Hundreds stage die-in to protest Gov. Lamont’s tax stance
HARTFORD, Conn. (AP) — Hundreds of protesters staged a mass “die-in” and blocked the street outside Gov. Ned Lamont’s residence Saturday, hoping to draw attention to the Democrat’s proposed two-year budget, which they say falls far short of the massive financial investment needed to make Connecticut more equitable.
The protest, organized by the “Recovery For All Coalition” of faith and labor groups, was billed as a “powerful visual symbol of the pain and suffering that so many residents have experienced.” Organizers said it was meant to highlight the need for Lamont and state legislators to “take bold action through the state budget.”

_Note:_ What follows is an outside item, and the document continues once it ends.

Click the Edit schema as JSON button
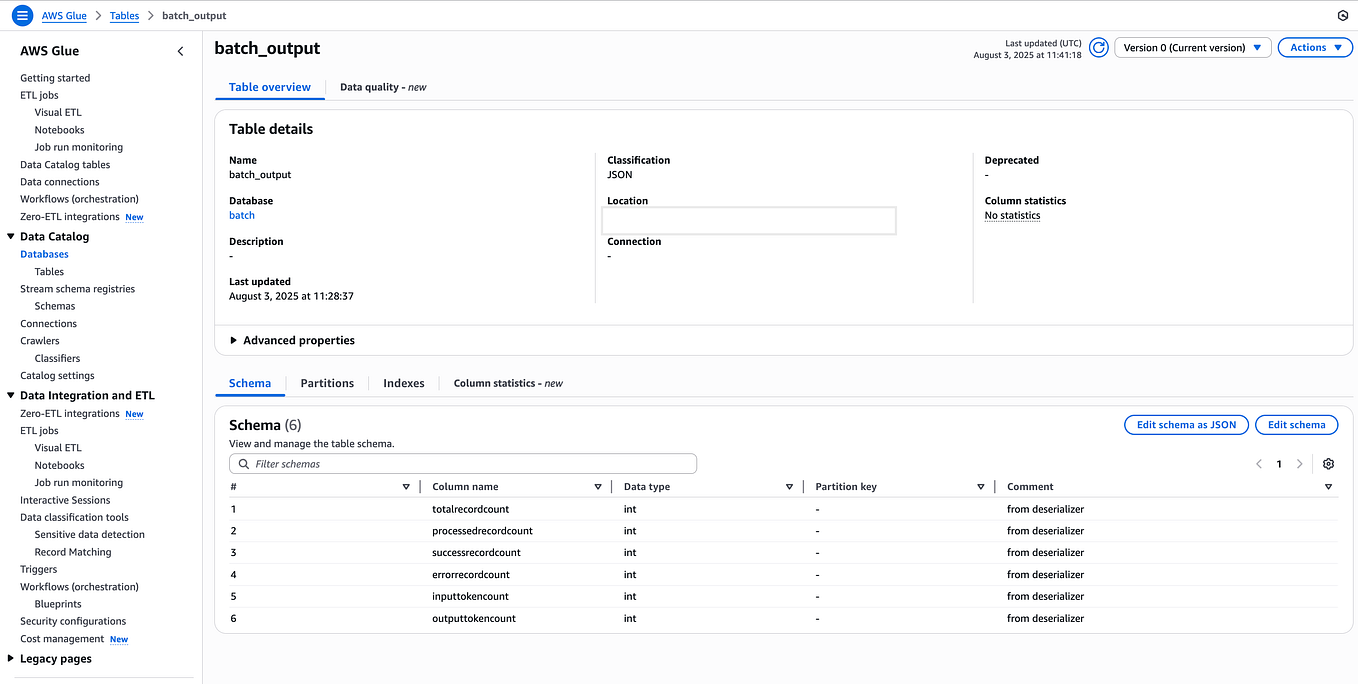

It was also in response to Lamont’s opposition to a new Democratic tax package that was recently passed by the General Assembly’s Finance Revenue and Bonding Committee. Lamont said he does not support the plan’s proposed tax increases, warning they could risk Connecticut’s recovery from the pandemic.

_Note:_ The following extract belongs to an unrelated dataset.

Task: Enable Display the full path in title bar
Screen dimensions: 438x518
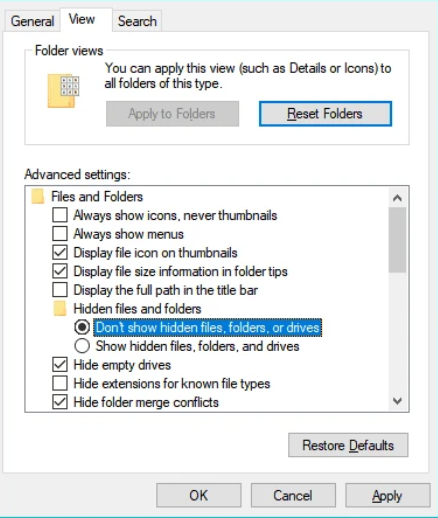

“We’ve got jobs that are being created. We’ve got companies coming to the state of Connecticut,” Lamont said recently. “I don’t want to do anything to stop that momentum.”
Protesters crowded in front of the governor’s mansion, many carrying handmade signs and waving yellow labor flags. At one point, several protesters laid down on the street.
The demonstration highlights the differences of opinion between the more progressive wing of the Democratic Party and its governor, Lamont, a former wealthy businessman who is considered a fiscal moderate.
The Democratic tax proposal, which will be used as a basis for upcoming budget negotiations between legislative leaders and Lamont, imposes a new “consumption tax” and a new 2% surcharge on capital gains for taxpayers with higher federal adjusted gross incomes, beginning at $500,000 for single filers. It also imposes a new gross revenue tax on digital advertising services while creating a new $600 per child tax credit against Connecticut’s personal income tax for residents with qualifying incomes.
Members of the Recovery For All Coalition, along with more politically progressive Democratic state legislators, contend the COVID-19 pandemic highlighted the long-standing inequities in the state and the need to do something “bold” about it.
“I was already frustrated by the governor’s status quo budget, a budget that, if one didn’t know better, would believe that Connecticut was in fine shape economically and in other ways,” said Sen. John Fonfara, D-Hartford, the finance committee’s co-chair, during a recent news conference. He contends more needs to be done make the state’s tax system more fair and to ultimately invest that revenue in communities deprived for years of Connecticut’s educational opportunities and economic successes.